ECB’s Wunsch: Accumulated Savings Could Boost Private Consumption for Five Years

7 April 2021

By David Barwick – FRANKFURT (Econostream) – The accumulation of savings during the pandemic could produce an increase in private consumption that lasts as long as five years, European Central Bank Governing Council member Pierre Wunsch said Wednesday.

In an interview with Reuters, Wunsch, who heads the National Bank of Belgium, said that ‘[w]hat has been saved in 2020 and in the beginning of 2021 would be enough to finance growth in private consumption above the level of 2019 for three, four or five years.’

‘In our projections we don’t have a lot of pent-up demand, I would be more optimistic on that’, he added.

Wunsch indicated satisfaction on the ECB’s part with the current level of favourability of financing conditions, saying that ‘[w]e’re fine with financing conditions as they are’.

‘We’re going to use more volumes if we see tightening and less volume if we see that financing conditions stabilise without us buying that much’, he said with respect to the ECB’s asset purchases.

However, he suggested that market intervention to override fundamentals would not be indefinite, but rather ‘so many months or a year’.

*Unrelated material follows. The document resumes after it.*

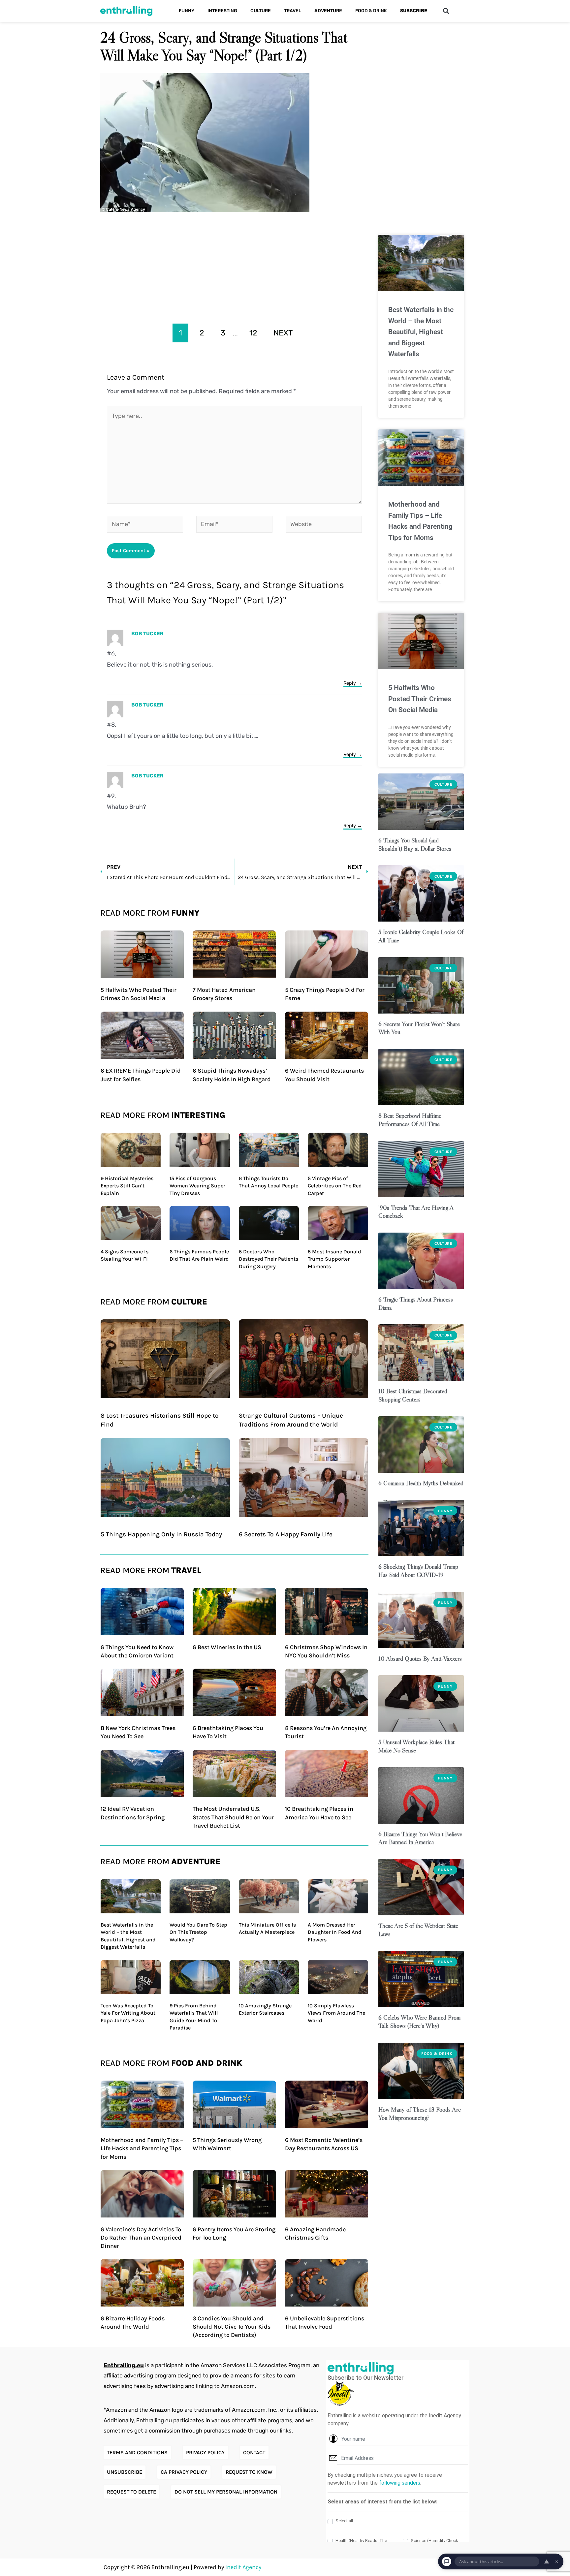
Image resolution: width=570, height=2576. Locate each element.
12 (253, 332)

‘At some point you’re going back to the fundamentals and if the economy is strongly improving it will have to mean some tightening at some point and if the economy is clearly deteriorating doing less doesn’t work’, but rather extending the pandemic emergency asset programme (PEPP) beyond next March if needed, the agency reported him as saying.

Wunsch showed a willingness to countenance above-target inflation, saying, ‘We should express some tolerance to overshooting to make sure our symmetric objective is well understood.’

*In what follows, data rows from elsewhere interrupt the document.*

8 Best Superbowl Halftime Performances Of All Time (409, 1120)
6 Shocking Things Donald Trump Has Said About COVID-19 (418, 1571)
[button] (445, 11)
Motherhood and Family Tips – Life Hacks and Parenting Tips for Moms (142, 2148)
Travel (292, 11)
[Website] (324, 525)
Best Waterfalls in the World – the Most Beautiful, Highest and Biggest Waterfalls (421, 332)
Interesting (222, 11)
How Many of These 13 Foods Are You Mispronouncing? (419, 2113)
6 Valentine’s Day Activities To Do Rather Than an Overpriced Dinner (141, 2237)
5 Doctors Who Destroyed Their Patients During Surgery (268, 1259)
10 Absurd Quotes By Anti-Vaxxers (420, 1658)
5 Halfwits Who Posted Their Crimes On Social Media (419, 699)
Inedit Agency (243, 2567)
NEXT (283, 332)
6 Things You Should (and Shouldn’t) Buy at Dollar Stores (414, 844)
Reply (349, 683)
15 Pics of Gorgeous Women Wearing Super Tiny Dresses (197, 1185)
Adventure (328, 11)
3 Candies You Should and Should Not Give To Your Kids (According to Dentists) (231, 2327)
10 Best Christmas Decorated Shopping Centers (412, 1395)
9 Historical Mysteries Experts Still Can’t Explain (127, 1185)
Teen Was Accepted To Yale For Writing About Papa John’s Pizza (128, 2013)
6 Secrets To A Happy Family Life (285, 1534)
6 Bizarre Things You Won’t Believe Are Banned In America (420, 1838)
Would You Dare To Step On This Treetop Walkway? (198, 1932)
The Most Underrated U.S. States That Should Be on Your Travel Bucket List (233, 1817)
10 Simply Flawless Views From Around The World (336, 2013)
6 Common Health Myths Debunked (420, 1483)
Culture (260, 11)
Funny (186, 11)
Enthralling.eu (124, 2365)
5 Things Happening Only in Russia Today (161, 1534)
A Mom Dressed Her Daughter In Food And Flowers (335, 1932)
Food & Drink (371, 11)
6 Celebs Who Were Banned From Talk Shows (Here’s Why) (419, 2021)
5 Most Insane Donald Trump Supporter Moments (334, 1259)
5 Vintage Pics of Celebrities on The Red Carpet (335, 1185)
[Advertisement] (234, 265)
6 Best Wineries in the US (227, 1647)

‘But it’s difficult to strongly commit to that’, he said. ‘So, I would be somewhat reluctant to go into extreme forms of commitment to a make-up strategy, that we will catch up to whatever inflation we could not reach in the past.’

If the ECB’s high level of monetary accommodation ceased to be sufficiently effective to justify the unintended consequences, then the ECB would have to act accordingly, he said.

‘If you want to take into account some trade-offs, the marginal cost of your policies is fixed and the marginal benefit is lower, it means doing less at some point,’ he said.